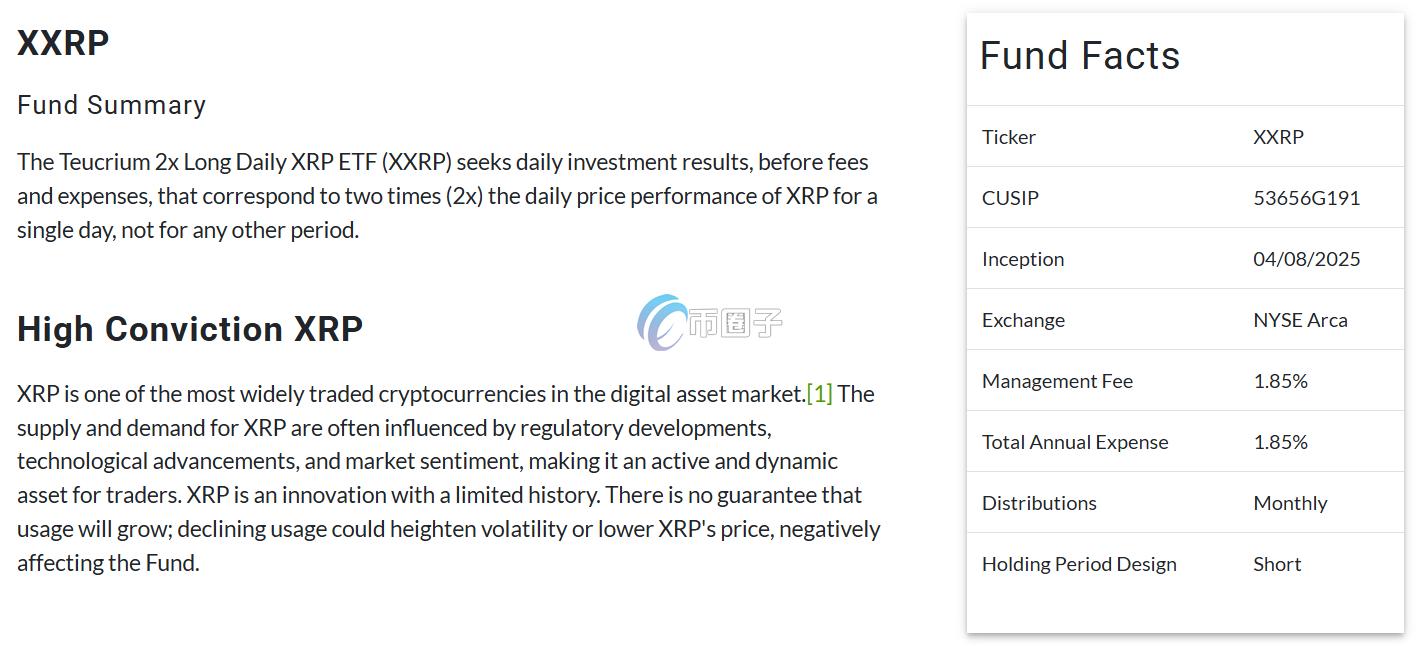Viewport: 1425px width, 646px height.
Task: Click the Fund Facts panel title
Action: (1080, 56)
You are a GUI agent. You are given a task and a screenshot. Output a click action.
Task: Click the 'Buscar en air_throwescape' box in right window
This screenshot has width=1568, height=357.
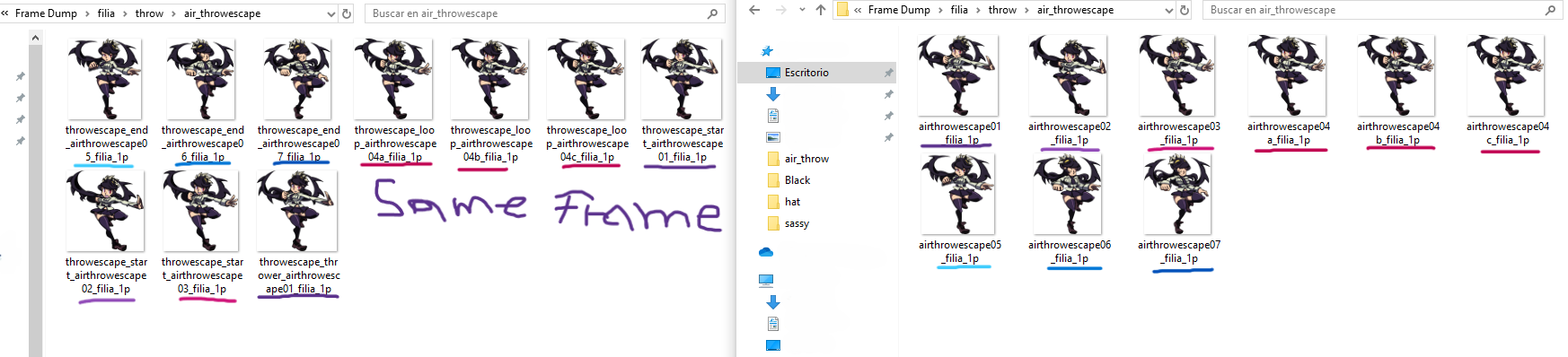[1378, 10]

▶ TASK REQUIREMENTS
Beginning with the line containing "You are a GUI" and ending with the last line of the material, output each line exactly; do not include pictures.

▶ EXERCISE RESPONSE
You are a GUI agent. You are given a task and a screenshot. Output a click action.
Task: Click the 'Buscar en air_throwescape' box in right window
This screenshot has width=1568, height=357.
[1378, 10]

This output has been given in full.